Some times I wonder what I am doing, being a psychic.
Because it is going on all the time, we are mostly hardly conscious of it.
I was in a healing clinic the other day and will give a simple example. A woman asked for a healing on an issue. She was not there in person. We tuned into her through her name, and then as the question was asked looked at the colors lighting up in her spiritual space. In clairvoyance - when we look, we are seeing with the eyes of spirit, and simultaneously brings awareness to the those spaces for the soul we are looking at.
So I was looking at some green energy and started to talk about it, as if she could hear, and I could see as I shared this communication her spirit was attending to those energies. It was instantaneous. I was in wordless awe of how capable this soul was.

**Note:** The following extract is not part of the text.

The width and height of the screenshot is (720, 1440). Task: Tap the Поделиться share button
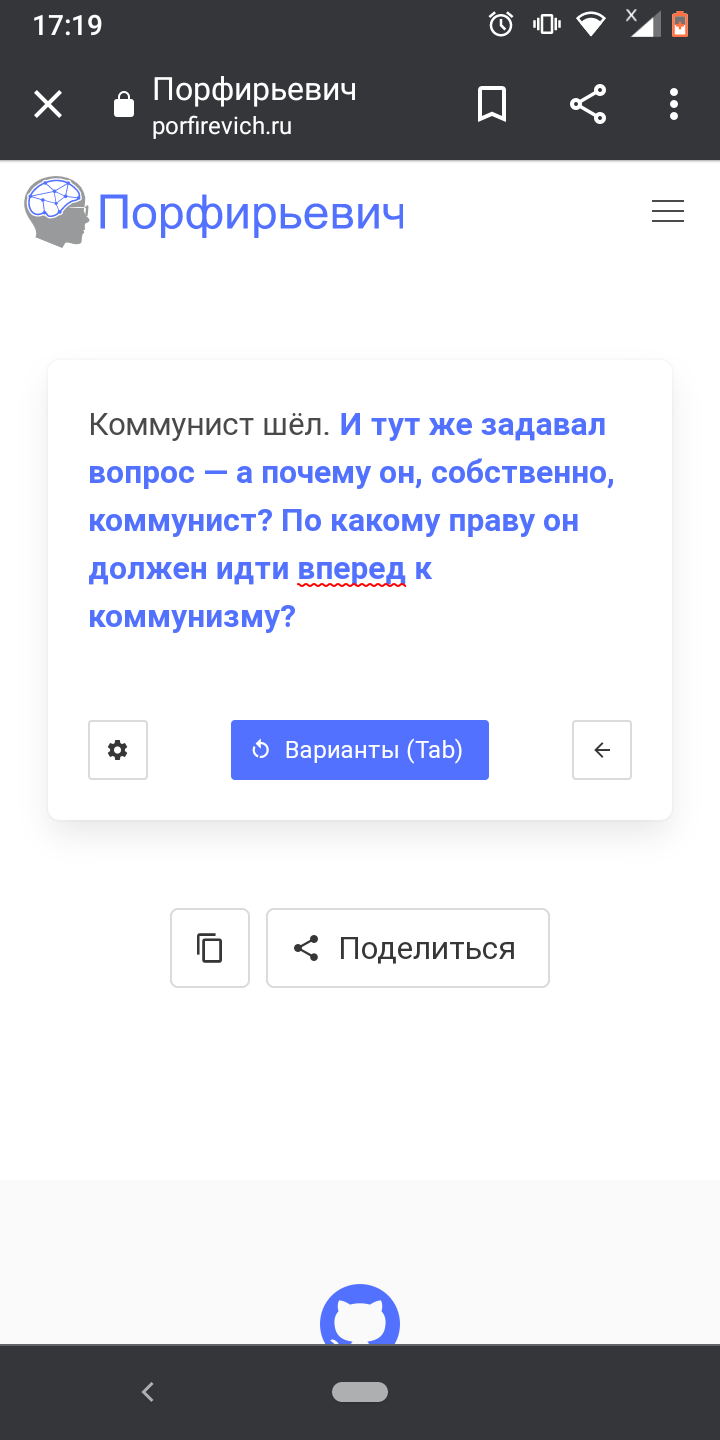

Sometimes our lives may not look like anything is happening, or it is difficult - but having communication always helps us to recognize our wholeness, restores spirit - is healing and helps us take our next step.
I am not feeling very good, a bit ungrounded and agitated. To have the idea that transition is smooth - the inbetweenness. Right now I am feeling uncomfortable. I can not even decide whether to plant flowers on my deck - I called a few people to reach out, and one friend called back agreeing that he feels a bit stuck too.
Phew, it is not just me
I have been noticing I am worried about rent and money - survival issues- the rents are going up up up - I said I am becoming the effect of those energies - I am good at that - ha what would I do with myself if I was not matching something?
Perhaps the question is - if I a going to match - this is short for being the same vibration as- what do I want to match - fear and worry or - joy and peace.
My friend asked how I was doing with my brain injury. I need to stretch my back to keep the flow going so my head stays more open. That is a daily exercise among others.
Daily - attending to- breathe and let go.
I was listening to a meditation, that our minds create our reality, so to know what the mind is creating subconsciously is a practice that takes alot of kindness and nonjudgement to explore.
I have alot of fighting going on on this level, one idea that is beside another and they are each fighting to survive, getting louder and louder. I am real, pay attention to me. No I am, and there is only so much space here, I am most important, I will be the better investment for you. No no, I am real, real real.
One is saying you need to be___________ to be, and another do ___________, and have ________ to be.
But I already am.
I am seeing these are ideas I don't have to keep enlivening with my energy. I am imagining a big balloon with all of this and letting the gas out, my energy - to return to me.
It is embarrassing to realize I have been letting myself be controlled by these ideas, on a subconscious level. But even the embarrassment can be a control energy that keeps me hiding. Like being a child and feeling like you did something wrong. I think that is the ego , the bully playing with one's feelings, to stay stuck.
It is challenging to see this alone, I find it helps to share with other people to find objectivity - neutrality. I can't see my own stuff all the time by myself - that is why we have each other and it is more fun to laugh with someone too.